Aku kira, yang menarik tanganku itu kak wito. Tentu saja ekspresiku gak mungkin bahagia saat melihat ternyata orang lain yang sekarang bersamaku.

"Diem disini, ngapain loe ikutan jurit malam! Tar klo pingsan ngerepotin orang lagi!"

Kalian pasti tau kan siapa dia?

Yups! Betul!

Dan entah kenapa kak febri ini selalu nyebelin, nada bicaranya nyolot, kalimat-kalimatnya sering nyindir pula. Kalau aja caranya menyampaikan ucapan diperhalus sedikit, mungkin dia bisa jadi makhluk sempurna di sekolah ini ya. Cewe-cewe di sekolahan yang ngfans sama dia dan bilang kalau dia cowok cool, Ciih!!! Belum tau aja kelakuan aslinya.

"Dih siapa juga yang pingsan!" Aku mendengus kesal.

"Masuk sana!" Kak febri menyuruhku masuk ke dalam aula sekolah yang saat ini digunakan sebagai tempat menginap bagi para panitia.

Aku menggeleng "Disini aja deh, gak enak sama yang lain"

"Ya elah perasaan banget loe jadi orang" Kak febri menarik kursi "sini duduk" katanya setelah mensejajarkan kedua kursi yang baru ia keluarkan dari dalam aula.

"Kenapa?" Tanyaku.

"Apanya yang kenapa?" Tanya kak febri bingung.

"Kenapa gue dibawa kesini?"

"Jangan ge'er!" Liriknya sambil menyandarkan tubuhnya di kursi tersebut.

"Siapa juga yang ge'er, gue cuma nanya aja masalahnya tadi siang gue dibantuin pasang tenda aja loe marah-marah. Katanya gue suruh usaha, tapi sekarang loe malah bawa gue kesini"

"Dari pada nanti loe pingsan disana!"

"Kan gue disana lagi usaha"

"Usaha ngapain?"

"Usaha biar gak pingsan dan ngerepotin orang!"

"Dinda, sini deh!" Kak febri menarik tanganku kasar hingga tubuhku ambruk di kursi sebelahnya.

"Apaan sih!" Bentakku kesal.

Kak febri mengangkat tangannya, menunjuk langit gelap di atas kami "Lihat bintangnya terang banget!"
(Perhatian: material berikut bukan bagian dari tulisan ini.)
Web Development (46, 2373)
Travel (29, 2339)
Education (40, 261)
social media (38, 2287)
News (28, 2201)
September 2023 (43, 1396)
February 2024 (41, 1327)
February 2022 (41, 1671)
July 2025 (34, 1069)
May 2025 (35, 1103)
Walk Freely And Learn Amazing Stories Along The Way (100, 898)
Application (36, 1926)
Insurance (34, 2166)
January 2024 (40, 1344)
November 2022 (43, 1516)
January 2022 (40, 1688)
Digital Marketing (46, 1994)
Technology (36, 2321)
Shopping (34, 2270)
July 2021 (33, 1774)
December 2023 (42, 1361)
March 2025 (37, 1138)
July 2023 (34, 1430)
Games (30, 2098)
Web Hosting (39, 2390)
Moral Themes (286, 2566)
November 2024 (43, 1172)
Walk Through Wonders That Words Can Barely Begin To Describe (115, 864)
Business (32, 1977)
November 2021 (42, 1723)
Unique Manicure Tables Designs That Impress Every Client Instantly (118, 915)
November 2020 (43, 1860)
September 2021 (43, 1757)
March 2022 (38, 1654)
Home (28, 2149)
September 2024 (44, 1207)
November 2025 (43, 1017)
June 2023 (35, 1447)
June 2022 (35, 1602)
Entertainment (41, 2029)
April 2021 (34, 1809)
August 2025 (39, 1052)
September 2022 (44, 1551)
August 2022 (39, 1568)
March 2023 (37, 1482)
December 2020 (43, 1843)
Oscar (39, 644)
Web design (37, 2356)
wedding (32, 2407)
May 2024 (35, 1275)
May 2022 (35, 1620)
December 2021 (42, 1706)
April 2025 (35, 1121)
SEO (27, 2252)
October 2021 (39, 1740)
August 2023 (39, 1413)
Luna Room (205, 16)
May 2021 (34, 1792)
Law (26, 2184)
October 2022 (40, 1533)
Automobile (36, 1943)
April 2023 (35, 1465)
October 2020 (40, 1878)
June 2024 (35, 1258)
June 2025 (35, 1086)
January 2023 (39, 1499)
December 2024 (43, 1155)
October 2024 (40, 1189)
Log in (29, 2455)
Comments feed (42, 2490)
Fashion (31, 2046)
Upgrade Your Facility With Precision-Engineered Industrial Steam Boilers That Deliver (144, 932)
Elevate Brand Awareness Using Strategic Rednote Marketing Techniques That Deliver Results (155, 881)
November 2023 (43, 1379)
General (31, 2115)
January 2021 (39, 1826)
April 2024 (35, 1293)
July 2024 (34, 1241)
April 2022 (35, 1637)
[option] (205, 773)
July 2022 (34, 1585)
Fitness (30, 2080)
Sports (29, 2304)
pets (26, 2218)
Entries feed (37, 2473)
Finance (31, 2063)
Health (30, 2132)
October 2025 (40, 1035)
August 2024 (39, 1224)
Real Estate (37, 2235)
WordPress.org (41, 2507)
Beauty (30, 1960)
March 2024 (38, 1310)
Aku mendongak, menatap bintang yang tepat berada diatas jari telunjuk kak febri "Indah!"

"Belum pernah gue lihat bintang seterang ini sebelumnya!" Kagumnya.
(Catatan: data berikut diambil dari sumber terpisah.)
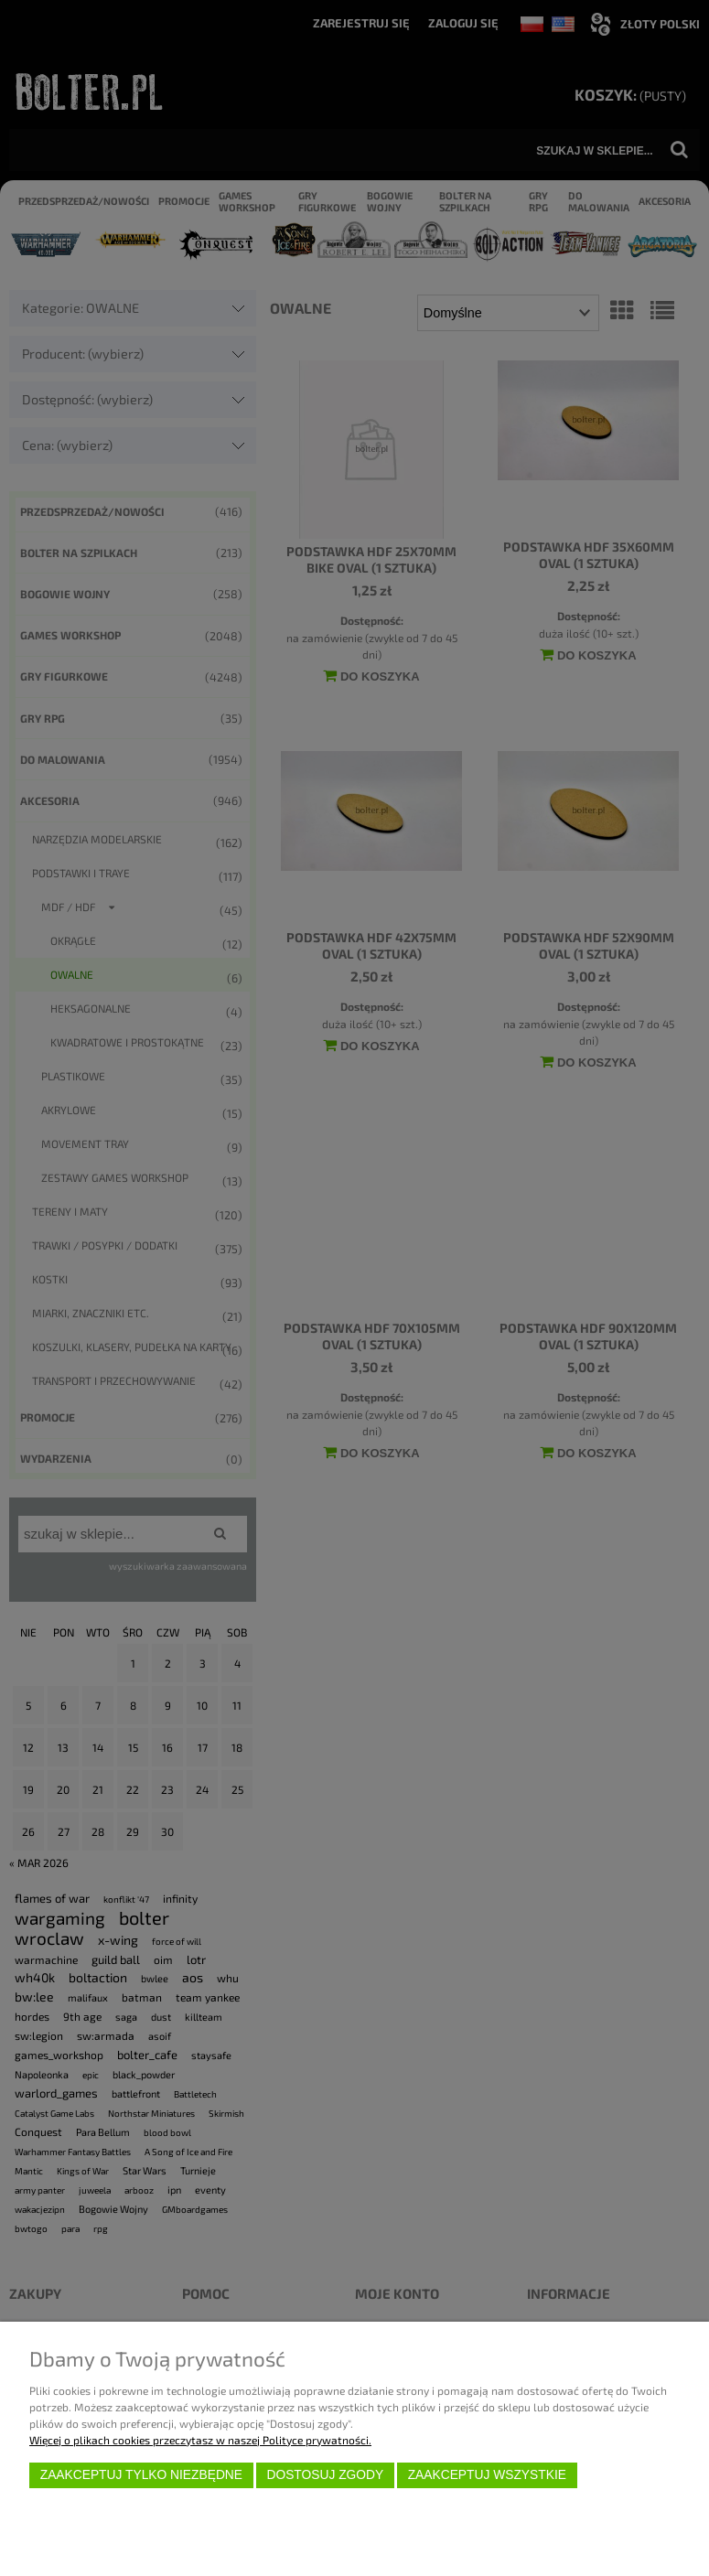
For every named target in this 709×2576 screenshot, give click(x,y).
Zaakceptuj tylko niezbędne (141, 2475)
"Feb kopi dimana?" Tanya Kak Wito di sela - sela obrolan Kak Febri.

Spontan, aku menoleh pada asal suara yang berasal dari belakangku, "Kak wito?!"
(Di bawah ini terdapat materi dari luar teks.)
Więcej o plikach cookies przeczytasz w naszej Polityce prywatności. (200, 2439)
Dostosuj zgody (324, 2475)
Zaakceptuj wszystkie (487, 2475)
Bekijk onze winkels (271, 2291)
"Di kabinet laci kedua!" Jawab Kak Febri singkat.

Kak Wito hanya melirik sebentar, lalu pergi mengabaikanku setelah mendapat jawaban dari kak febri.

Kenapa sikap kak wito tiba-tiba berubah? Dia sengaja menghindariku karna masalah pagi tadi? Atau dia marah karna aku duduk berdua dengan kak febri?

"Kak, gue balik ke tenda ya!"

Kak febri menarik tanganku lagi "Duduk dulu disini, tunggu jurit malamnya selesai!"